Und es gilt die Sozialcharta, die von der Bayerischen Staatsregierung ausgehandelt und zur Grundlage des gesamten Vertrages gemacht wurde. Das sind die echten Fakten.

(Unruhe – Glocke des Präsidenten)

Ich schlage vor, dass Sie sich künftig an die echten Fakten halten, bevor Sie insgesamt über Wohnungsbau in Bayern sprechen.

(Lebhafter Beifall bei der CSU)

Danke schön, Herr Kollege. – Als Nächster hat Herr Kollege Prof. Dr. Piazolo von den FREIEN WÄHLERN das Wort. Bitte schön, Herr Kollege.

Sehr geehrter Herr Präsident, meine sehr verehrten Damen und Herren! Die Geschichte des sogenannten GBW-Deals erinnert mich ein bisschen an die Brüder Grimm, konkret an die Geschichte von "Hans im Glück"; in diesem Fall müsste sie heißen: "Markus im Unglück". Er hatte einen Goldklumpen in der Hand, 33.000 Wohnungen. Er hat sie verkauft, an die PATRIZIA. In der Geschichte hat Hans am Schluss einen Feldstein in der Hand. Der heutige Finanzminister hat zwar ein bisschen Geld, aber keine Wohnungen.

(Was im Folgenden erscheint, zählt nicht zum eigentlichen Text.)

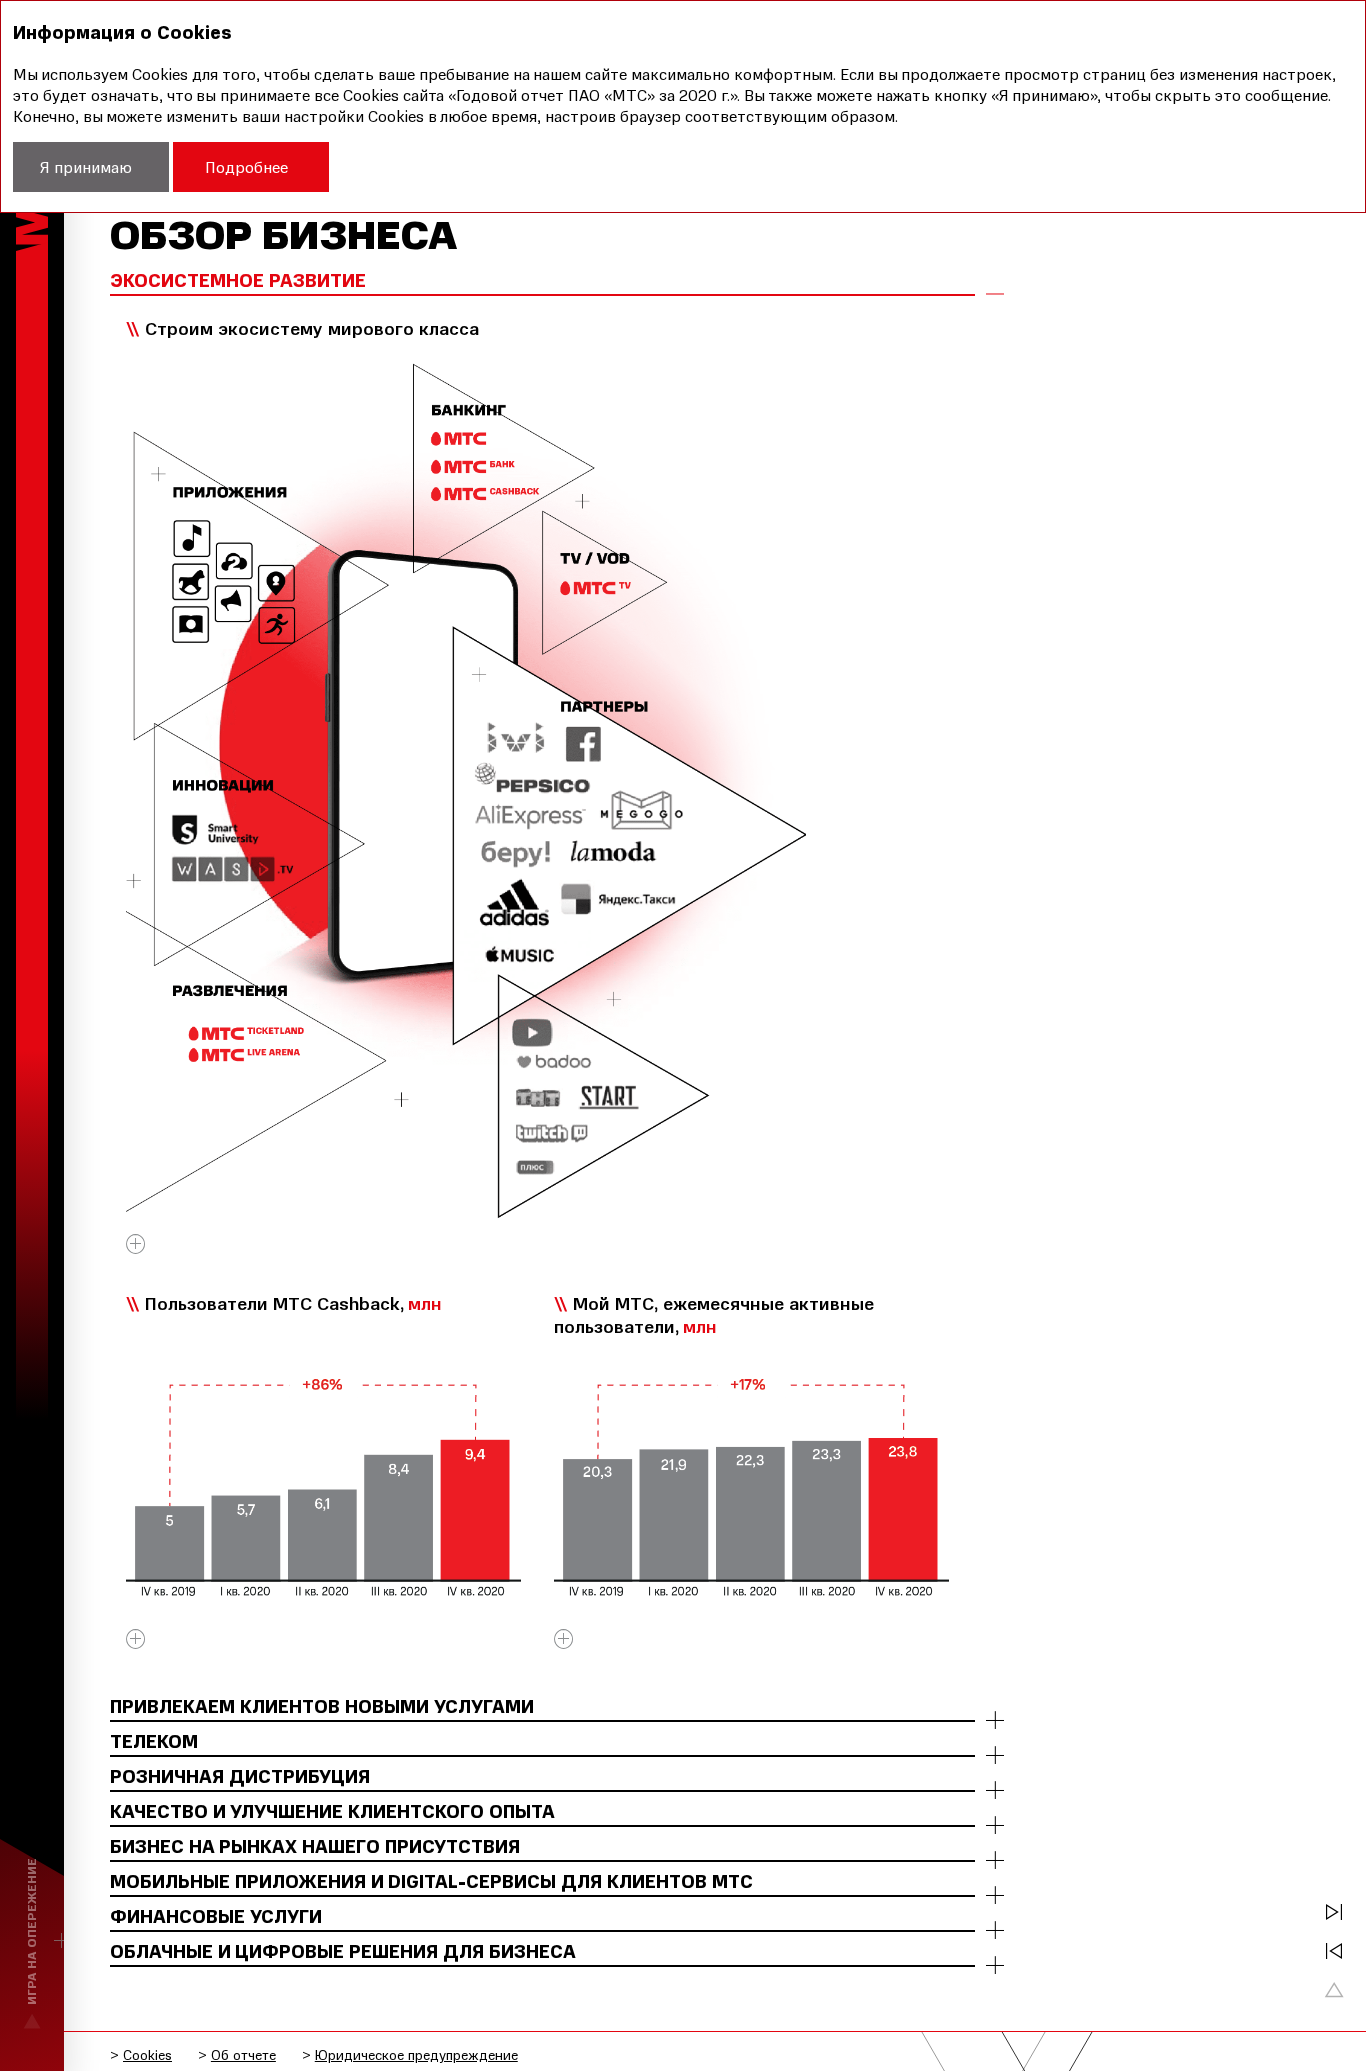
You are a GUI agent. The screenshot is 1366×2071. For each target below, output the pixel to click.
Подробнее (246, 167)
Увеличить (136, 1250)
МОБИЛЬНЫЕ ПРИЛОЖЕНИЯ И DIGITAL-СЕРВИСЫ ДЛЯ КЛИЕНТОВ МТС (431, 1882)
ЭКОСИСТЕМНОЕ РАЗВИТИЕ (238, 281)
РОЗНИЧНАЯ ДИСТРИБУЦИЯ (240, 1777)
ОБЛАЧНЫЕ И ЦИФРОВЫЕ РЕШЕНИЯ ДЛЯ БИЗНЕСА (343, 1952)
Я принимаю (86, 167)
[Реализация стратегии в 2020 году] (1334, 1951)
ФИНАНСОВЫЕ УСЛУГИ (216, 1917)
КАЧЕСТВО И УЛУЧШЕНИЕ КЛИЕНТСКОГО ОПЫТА (332, 1812)
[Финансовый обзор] (1334, 1912)
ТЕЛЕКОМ (154, 1742)
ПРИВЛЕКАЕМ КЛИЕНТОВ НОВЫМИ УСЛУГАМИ (322, 1707)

(Ingrid Heckner (CSU): So ein Schmarrn! Die Wohnungen sind doch da!)

Interessant ist – ich habe es nachgelesen –, was die motivationstheoretische Interpretation aus der Managementtheorie zu diesem Märchen aussagt: Wer so handelt, ist ein eigennütziger Hedonist und Glücksökonom. Glücksökonom – das passt recht gut zu diesem Deal.

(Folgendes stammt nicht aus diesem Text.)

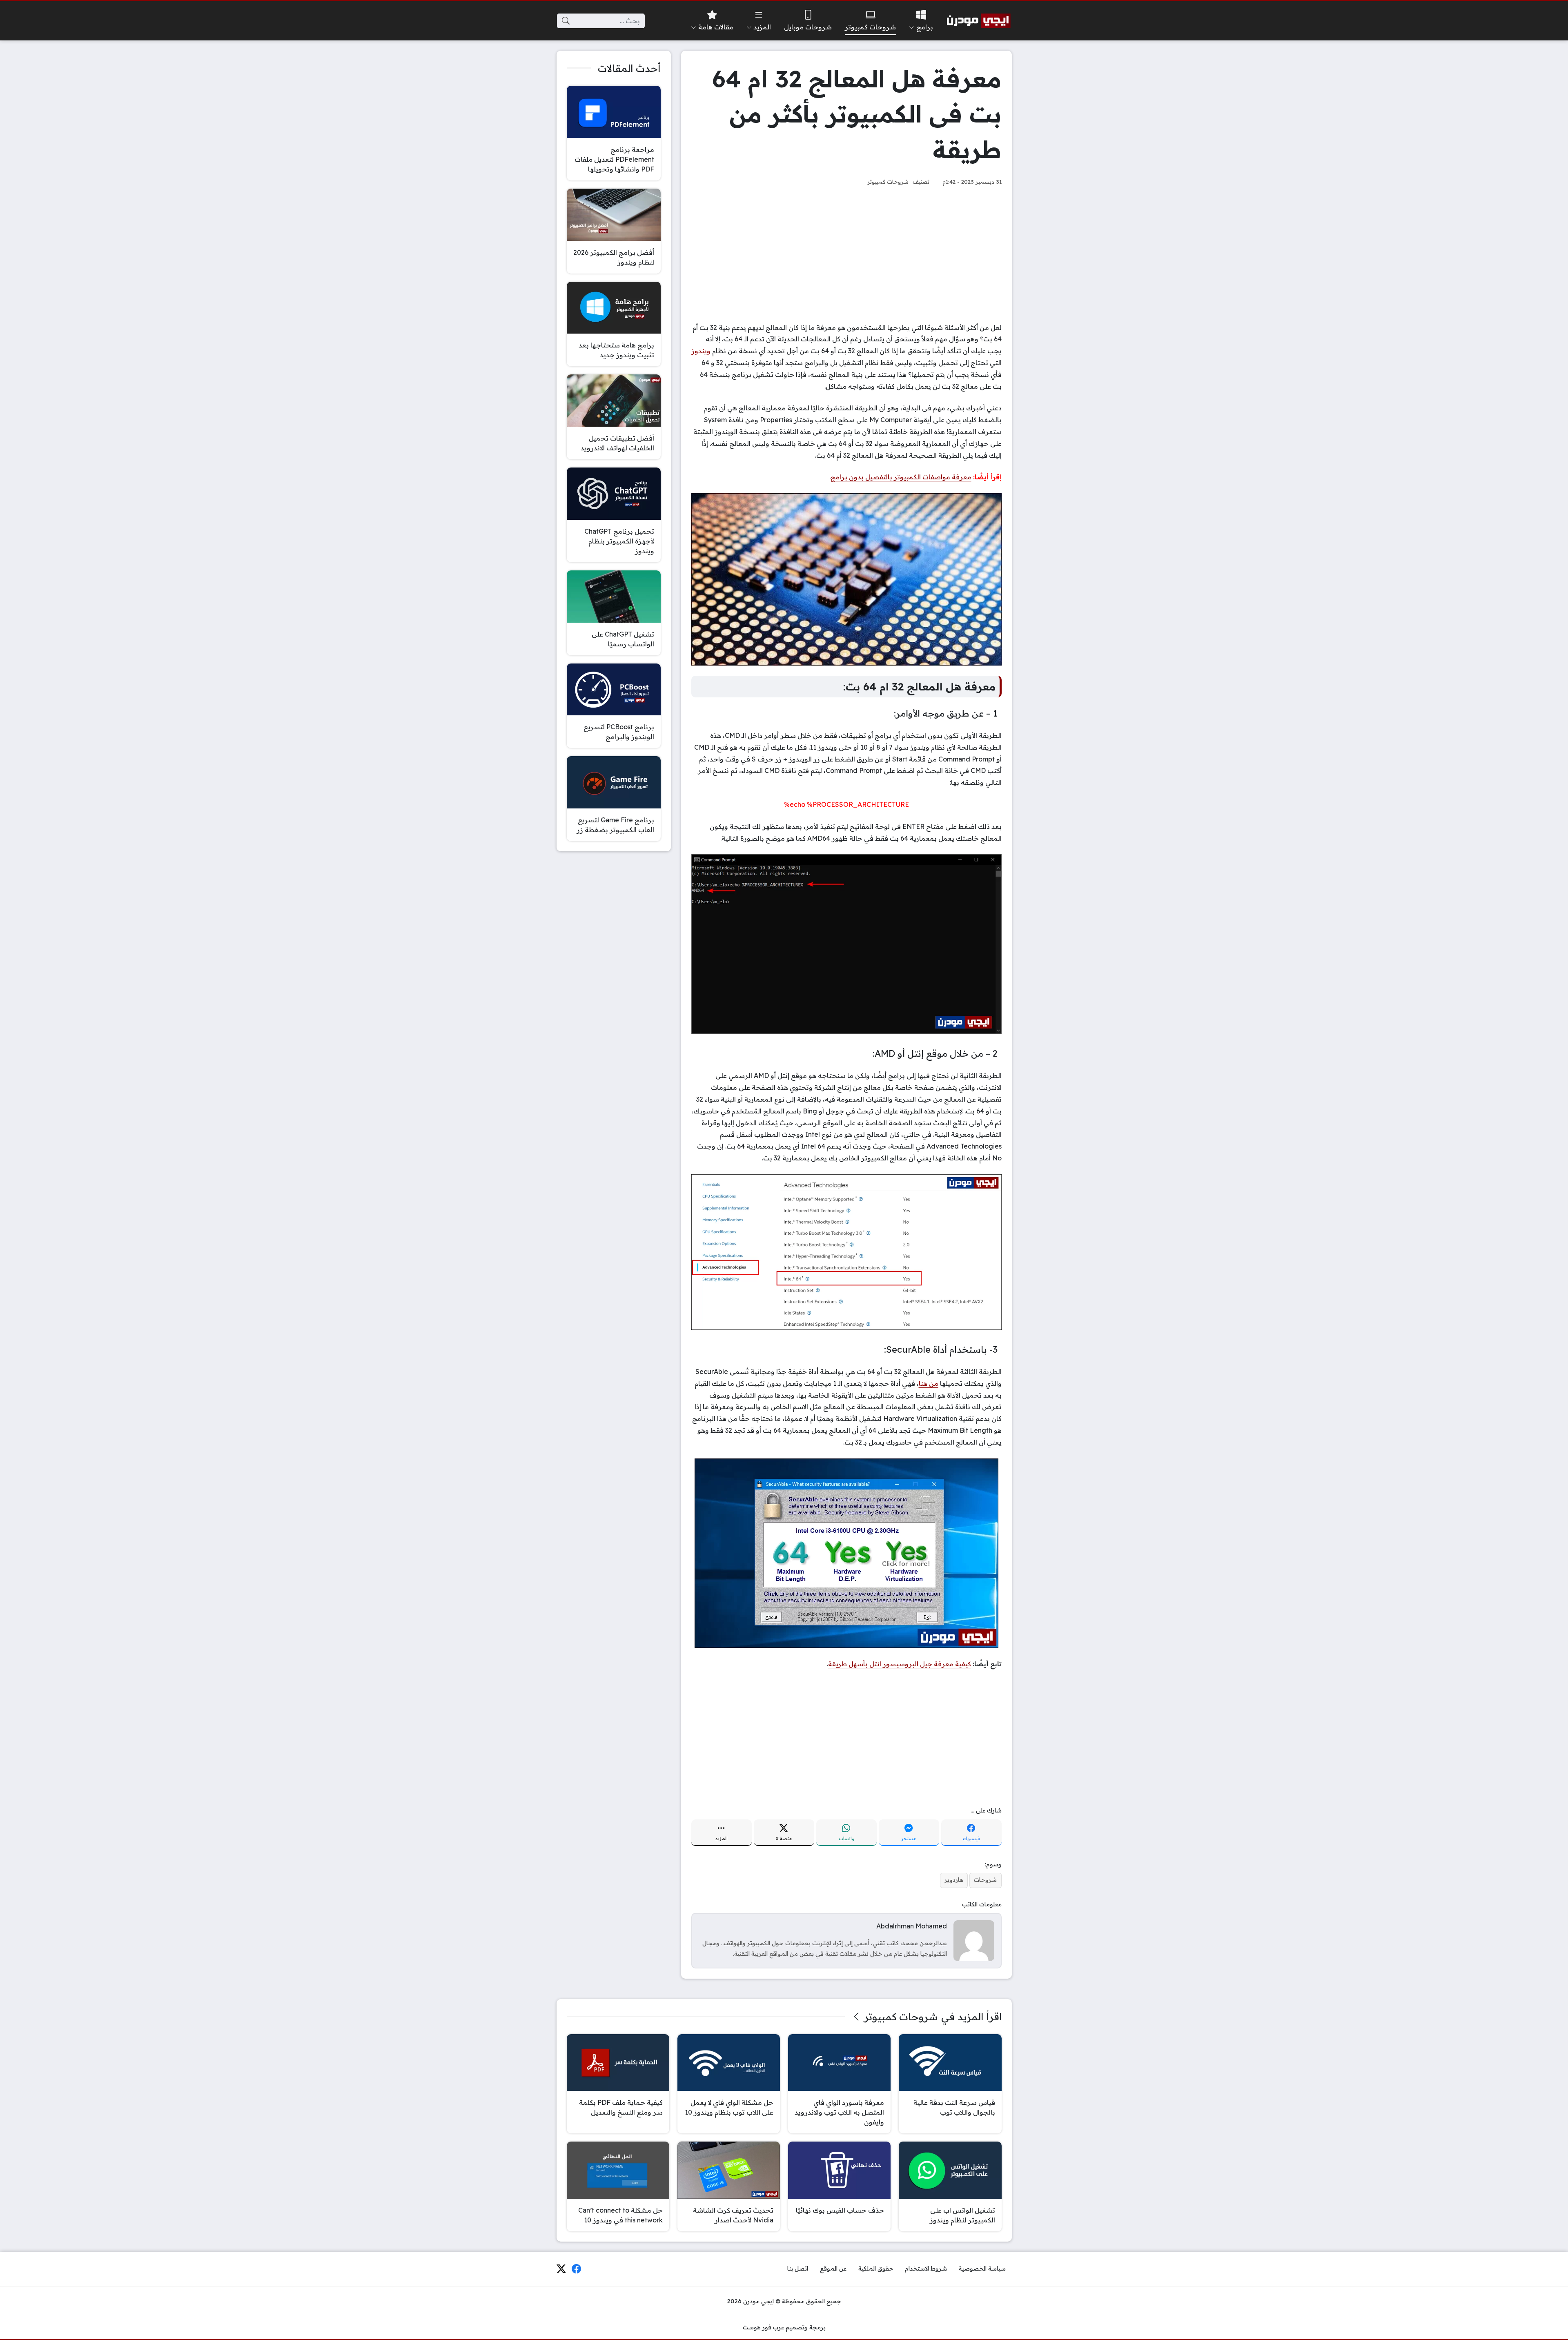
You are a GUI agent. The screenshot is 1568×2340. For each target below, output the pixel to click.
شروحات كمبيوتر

(Beifall bei den FREIEN WÄHLERN und der SPD)

Es war – das ist schon gesagt worden – ein politischer Fehler par excellence, 33.000 Wohnungen, die hauptsächlich von sozial schwächeren Menschen, Familien mit Kindern und älteren Menschen bewohnt werden, zu verkaufen, und das ohne Not.

(Beifall bei den FREIEN WÄHLERN und der SPD – Ingrid Heckner (CSU): Es gibt doch die Sozialcharta!)

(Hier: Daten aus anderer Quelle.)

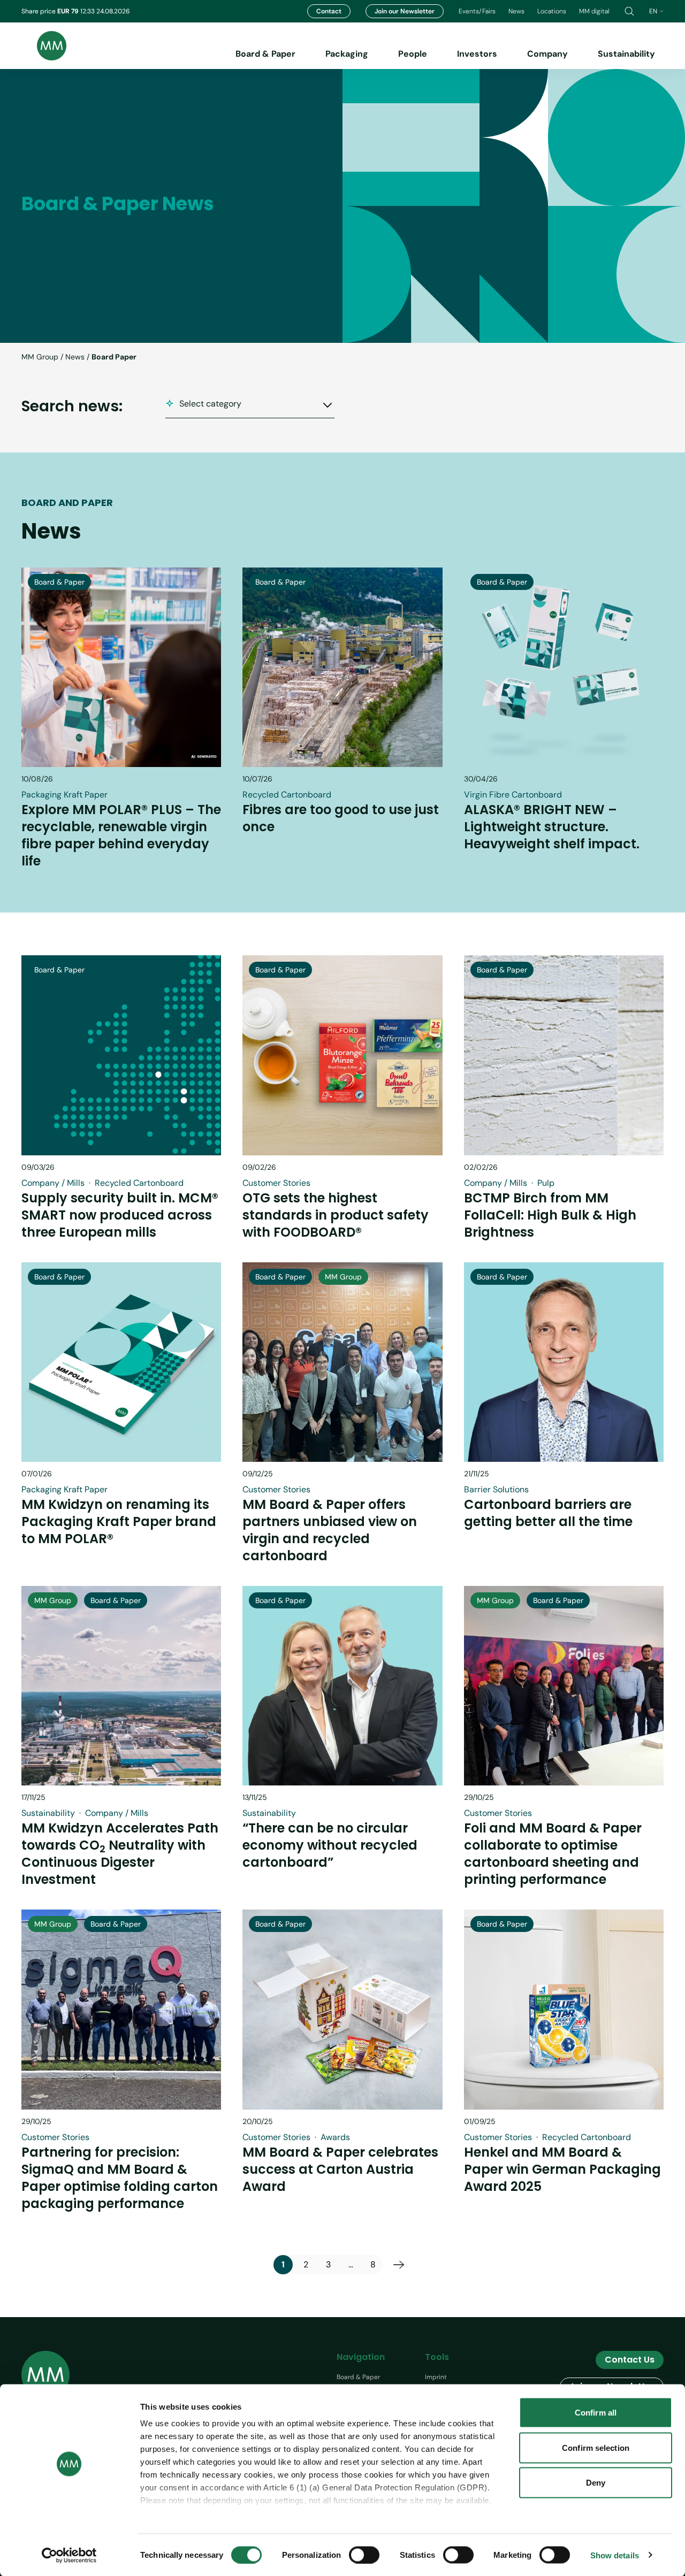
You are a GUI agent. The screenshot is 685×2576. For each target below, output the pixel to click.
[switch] (364, 2554)
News (516, 11)
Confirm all (595, 2412)
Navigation (361, 2357)
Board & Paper (265, 53)
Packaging (346, 53)
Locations (551, 11)
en (653, 11)
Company (547, 53)
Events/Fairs (477, 11)
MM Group (39, 357)
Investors (477, 53)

Ich komme gleich zur Sozialcharta. – Ich habe es nachgeprüft: Im November 2013 äußerte die Generaldirektion Wettbewerb, dass der Verkauf der GBW-Anteile nicht von der EU-Kommission verlangt worden sei.

(Inge Aures (SPD): Genau!)

Dies wurde bestätigt vom damaligen Finanz – –

(Ernst Weidenbusch (CSU): Das stimmt nicht! Wo haben Sie denn dieses Zitat her? Nennen Sie die Quelle!)

Bitte ein bisschen Ruhe! – Vom damaligen Finanzstaatssekretär Hintersberger wurde das bestätigt, sehr geehrter Herr Weidenbusch.

(Ernst Weidenbusch (CSU): Nein!)

Doch, so ist es. Beruhigen!

(Beifall bei den FREIEN WÄHLERN und der SPD)

Es kam zum Verkauf an die PATRIZIA, von der man schon wusste, wie sie mit Wohnungen umgeht. Vereinbart wurde eine sogenannte Sozialcharta XXL. Heute wissen wir, was passiert. Herr Dr. Herrmann, gehen Sie zum Ackermannbogen in Schwabing, gehen Sie nach Pasing, nach Untergiesing, nach Neuperlach, und sprechen Sie mit den dortigen Mietern! Dann werden Sie hören, was wirklich Sache ist, lieber Herr Dr. Herrmann.

(Beifall bei den FREIEN WÄHLERN und der SPD)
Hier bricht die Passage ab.